Warning: if you use a comma, double quote the text, e.g., define(`_ERR_MSG_USER_',``"501 You are banned, see URL for more information."'')
used by: check_mail3.m4
_IP_LOOKUP_
do a reverse IP lookup if the FROM address is given as user@[A.B.C.D]
used by: check_mail3.m4
recommended
_ISMX_
option to use the patch (local copy) from Miquel van Smoorenburg to find out for which machines your mailserver is secondary MX and therefore should be allowed to receive mail through this server.
used by: check_rcpt4.m4
(part of sendmail 8.9)
_JUNK_IP_RULES_
checks IP address of client in check_mail against junk map
used by: check_mail3.m4 (introduced in version: 3.9.0, 1998-01-01)

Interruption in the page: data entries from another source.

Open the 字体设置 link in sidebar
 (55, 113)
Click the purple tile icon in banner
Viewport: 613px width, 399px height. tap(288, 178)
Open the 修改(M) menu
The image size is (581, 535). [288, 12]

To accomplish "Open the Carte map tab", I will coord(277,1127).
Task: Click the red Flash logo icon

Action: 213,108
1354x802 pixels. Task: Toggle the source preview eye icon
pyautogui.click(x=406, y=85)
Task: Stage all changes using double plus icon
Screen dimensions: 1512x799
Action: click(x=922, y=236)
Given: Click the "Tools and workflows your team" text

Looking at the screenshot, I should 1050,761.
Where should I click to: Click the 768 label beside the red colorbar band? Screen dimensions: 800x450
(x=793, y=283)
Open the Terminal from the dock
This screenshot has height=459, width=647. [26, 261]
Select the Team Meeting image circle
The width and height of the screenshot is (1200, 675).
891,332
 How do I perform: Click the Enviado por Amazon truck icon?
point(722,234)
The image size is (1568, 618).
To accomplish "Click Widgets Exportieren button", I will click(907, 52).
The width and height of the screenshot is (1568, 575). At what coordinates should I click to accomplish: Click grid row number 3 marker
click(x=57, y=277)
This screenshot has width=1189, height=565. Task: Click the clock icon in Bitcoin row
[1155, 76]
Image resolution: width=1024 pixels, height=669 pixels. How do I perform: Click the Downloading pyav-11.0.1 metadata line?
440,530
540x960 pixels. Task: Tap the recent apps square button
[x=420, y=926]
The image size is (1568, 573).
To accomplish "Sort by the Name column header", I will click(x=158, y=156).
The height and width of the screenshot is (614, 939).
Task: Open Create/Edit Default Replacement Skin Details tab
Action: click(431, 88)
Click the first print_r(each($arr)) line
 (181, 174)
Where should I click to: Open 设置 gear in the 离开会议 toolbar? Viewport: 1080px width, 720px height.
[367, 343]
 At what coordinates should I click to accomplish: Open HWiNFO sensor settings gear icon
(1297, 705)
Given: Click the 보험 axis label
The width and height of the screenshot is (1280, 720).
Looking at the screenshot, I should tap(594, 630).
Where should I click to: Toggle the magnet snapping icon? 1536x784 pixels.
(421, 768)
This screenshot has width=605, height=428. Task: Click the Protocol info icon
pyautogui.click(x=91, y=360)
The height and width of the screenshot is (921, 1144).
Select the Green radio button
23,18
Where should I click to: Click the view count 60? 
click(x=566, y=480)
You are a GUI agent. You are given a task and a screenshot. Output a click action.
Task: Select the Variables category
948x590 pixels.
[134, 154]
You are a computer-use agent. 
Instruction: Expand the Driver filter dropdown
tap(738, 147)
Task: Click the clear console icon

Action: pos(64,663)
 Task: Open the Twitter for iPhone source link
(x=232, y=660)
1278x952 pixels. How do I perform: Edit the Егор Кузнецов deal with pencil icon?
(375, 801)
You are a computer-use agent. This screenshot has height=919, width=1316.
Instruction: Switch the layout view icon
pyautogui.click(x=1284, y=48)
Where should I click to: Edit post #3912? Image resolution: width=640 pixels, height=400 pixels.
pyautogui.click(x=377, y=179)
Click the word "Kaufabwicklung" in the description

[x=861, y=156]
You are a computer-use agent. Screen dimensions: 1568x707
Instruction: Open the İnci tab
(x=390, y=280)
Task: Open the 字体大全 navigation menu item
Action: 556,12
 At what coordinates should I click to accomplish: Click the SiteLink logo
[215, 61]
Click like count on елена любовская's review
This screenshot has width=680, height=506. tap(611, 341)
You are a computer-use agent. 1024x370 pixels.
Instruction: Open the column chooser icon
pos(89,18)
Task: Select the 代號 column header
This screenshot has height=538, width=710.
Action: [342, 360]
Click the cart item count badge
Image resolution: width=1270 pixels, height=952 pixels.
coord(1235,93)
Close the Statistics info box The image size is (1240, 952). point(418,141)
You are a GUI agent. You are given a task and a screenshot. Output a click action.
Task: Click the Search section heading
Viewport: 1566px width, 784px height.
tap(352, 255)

(thanks to: Peter Seebach)
_JUNK_MAP_LOC_
define location of the junk map (so it's easier to place the map into another location without repeating map type and options)
used by: junk.m4 (introduced in version 1.0.8, 1998-07-05).
(Thanks to: Brad Knowles)
_LOCAL_IP_MAP_
use a map instead of a class for LocalIP, default:
_CHECK_MAP_TYPE_ -a@MATCH /etc/mail/localIP
used by: check_rcpt4.m4 (introduced in version 3.1.5, 1998-01-18).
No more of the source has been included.